Monday 11 April 2011

On Reading

Have you ever thought about how important reading is in the Christian life? A former minister of mine used to comstantly remind us that we should "always have a Christian book on the go." Reading is one of the ways in which we keep ourselves fresh and growing as Christians. Recently I was reminded of the importance of reading when I came across the following two quotes. Have a read and be challenged to be a reader!
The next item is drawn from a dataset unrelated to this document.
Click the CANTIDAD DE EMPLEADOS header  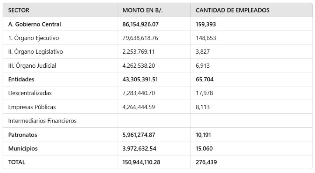pos(232,10)
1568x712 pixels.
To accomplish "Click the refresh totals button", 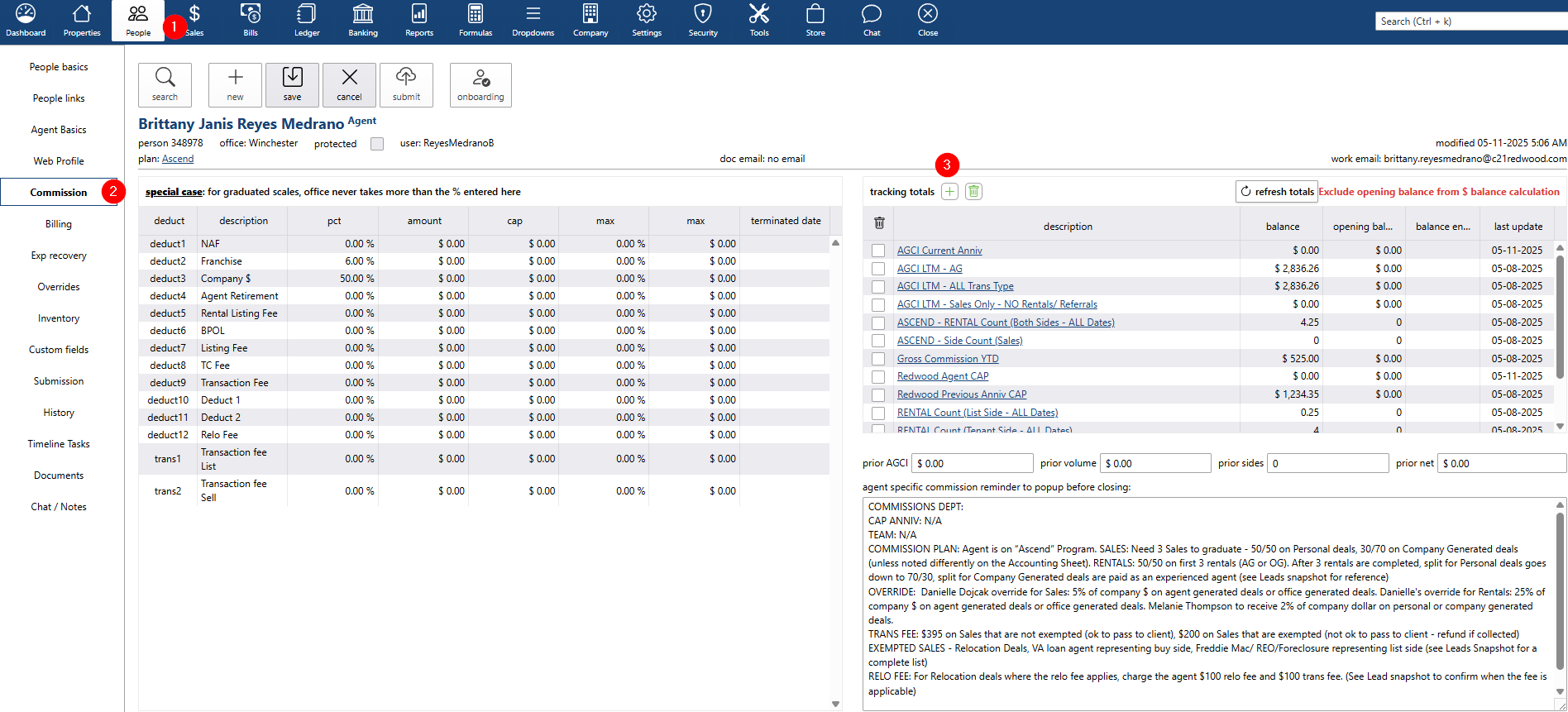I will [1276, 192].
John Wesley had these words to say to when he wrote to a younger pastor. They are something that anyone in Christian ministry would do well to heed, and indeed any Christian. He recognised the huge importance for pastors to be reading, that they might nourish their own souls, and be able to faithfully nourish others:

What has exceedingly hurt you in time past, nay, and I fear, to this day, is lack of reading. I scarce ever knew a preacher who read so little. And perhaps, by neglecting it, you have lost the taste for it. Hence your talent in preaching does not increase. It is just the same as it was seven years ago. It is lively, but not deep; there is little variety; there is no compass of thought. Reading only can supply this, with meditation and daily prayer. You wrong yourself greatly by omitting this. You can never be a deep preacher without it, any more than a thorough Christian. Oh begin! Fix some part of every day for private exercise. You may acquire the taste which you have not; what is tedious at first will afterward be pleasant. Whether you like it or not, read and pray daily. It is for your life; there is no other way; else you will be a trifler all your days, and a pretty, superficial preacher. Do justice to your own soul; give it time and means to grow. Do not starve yourself any longer. Take up your cross and be a Christian altogether. Then will all the children of God rejoice (not grieve) over you, and in particular yours.
Recently Tim Challies quoted from Warren Wiersbe’s book 50 People Every Christian Should Know. If the quote from John Wesley challenges us on the importance of reading, the following quote challenges us about what kind of readers we ought to be. That is, how we read. In his chapter devoted to Alexander Whyte he has this to say:
Alexander Whyte loved books, and he read them to his dying day. The Puritans in general and Thomas Goodwin in particular were his main diet...Whyte constantly ordered books for himself and his friends in the ministry. However, he cautioned young pastors against becoming book-buyers instead of book-readers. “Don’t hunger for books,” he wrote a minister friend. “Get a few of the very best, such as you already have, and read them and your own heart continually.” Whyte often contrasted two kinds of reading—“reading on a sofa and reading with a pencil in hand.” He urged students to keep notebooks and to make entries in an interleaved Bible for future reference. “No day without its line” was his motto. He wrote to Hubert Simpson: “for more than forty years, I think I can say, never a week, scarcely a day, has passed, that I have not entered some note or notes into my Bible: and, then, I never read a book without taking notes for preservation one way or another.